According to him, given the theory of comparative advantage and by analysing the impact of a tariff, a country can understand the proposed benefits of free trade. An economic analysis using the law of supply and demand and the economic effects of a tax can be used to show the theoretical benefits and disadvantages of free trade. It is economically efficient for a good to be produced by the country which is the lowest cost producer, but this does not always take place if a high cost producer has a free trade agreement while the low cost producer faces a high tariff. Applying free trade to the high cost producer can lead to trade diversion and a net economic loss.
Binging back jobs
The US, now under President Donald Trump, being fervently acting against out-sourcing and pulling down NAFTA, calling off the Trans-Pacific Partnership (TPP) and wanting to build a wall along the border with Mexico, in order to bring back the jobs, and also Britain’s exit from the European Union are all more in the nature of nationalism seeking/trying to reverse globalisation.
Against this, China today is going pro-globalist and the modern day ‘silk route’, which is officially known as ‘one belt, one road’ trade-policy, is trying to create a modern version of the ancient networks of trade routes over Europe, Africa and Asia, both in land and maritime routes. The economic belt along the Silk Road will be home to almost three billion people which will serve as the biggest market in the world. Chinese President Xi Jinping wanted it to boost global free trade and help 60 countries along the route to coordinate their economic policies for which the Chinese government has earmarked a trillion dollar into the project.
Template for FTAs
India has FTAs with 42 countries. Touching upon India’s trade with neighbouring countries, Sri Lanka being the first FTA for the nation, Dr Sundaram said it’s being used as a template for other FTAs. Sri Lanka, though having a good relationship with India in trade, has been impacted by non-tariff barriers (NTB). Along the northern border, India has transparent trade with Bhutan, considering the environmental laws of the Himalayan kingdom. With Nepal, there are several factors that affect the trade, he said.

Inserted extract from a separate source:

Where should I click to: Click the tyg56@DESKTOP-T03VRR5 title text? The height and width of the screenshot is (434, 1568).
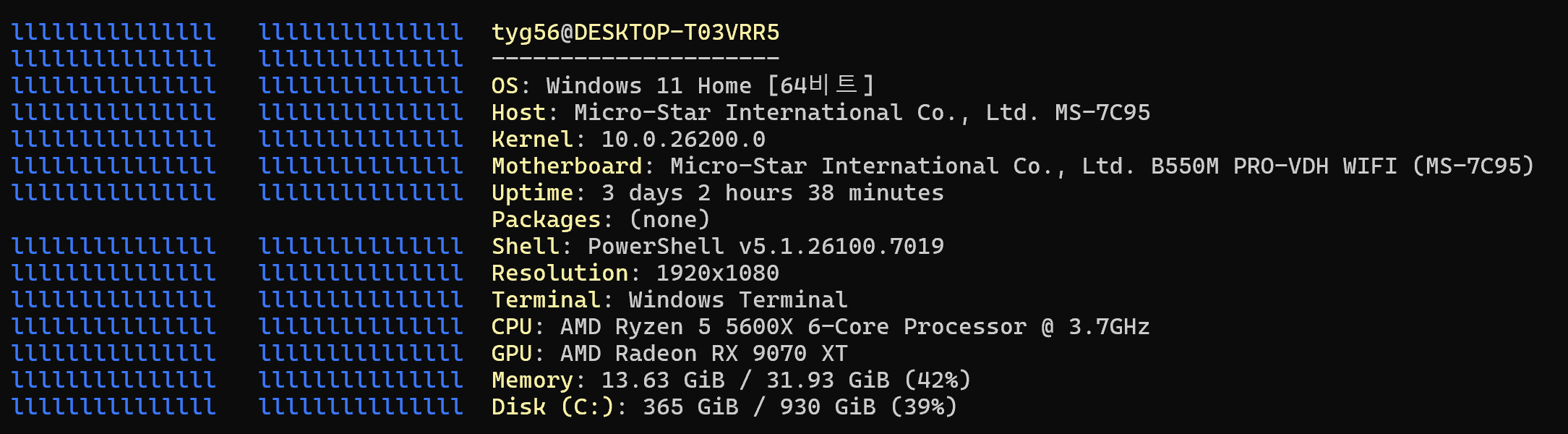(635, 33)
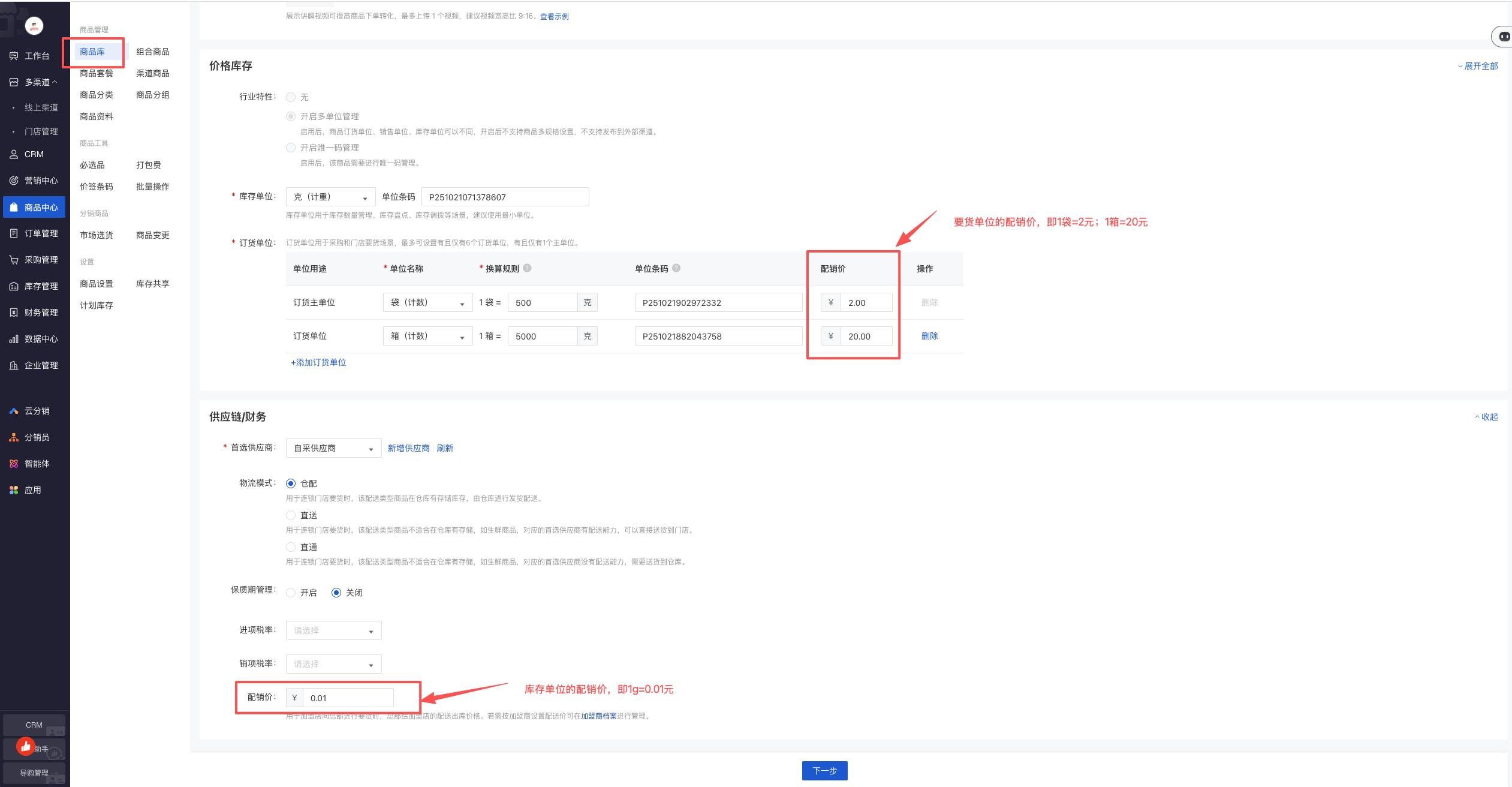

On cross-border land trade, Dr Sundaram said, delays at border-posts causes very long queues of trucks laden with good, leading to cost escalation of every kind. Indo-Bangladesh trade relations can be better explained through the occasional ‘Hilsa fish issue’, which has more demand than supply. Myanmar has a long time of relationship in trade on agro-products, especially in pulses. Teak woods, which is not been traded at present, had a demand over time down the South. Many products such as electronics, communication products are imported from China. Indo-Japan FTA has predominance in automobiles.
India has also signed many multilateral FTAs. The India ASEAN TIG is an FTA with South-East Asian Countries, especially for Goods trade. India-Brazil-South Africa FTA and Indo-EU FTA are under negotiation. The Indo-EU FTA is an important game changer for the trade in India. But there are many stumbling blocks to sign the FTA with the EU – mainly because of the strict policies of the EU.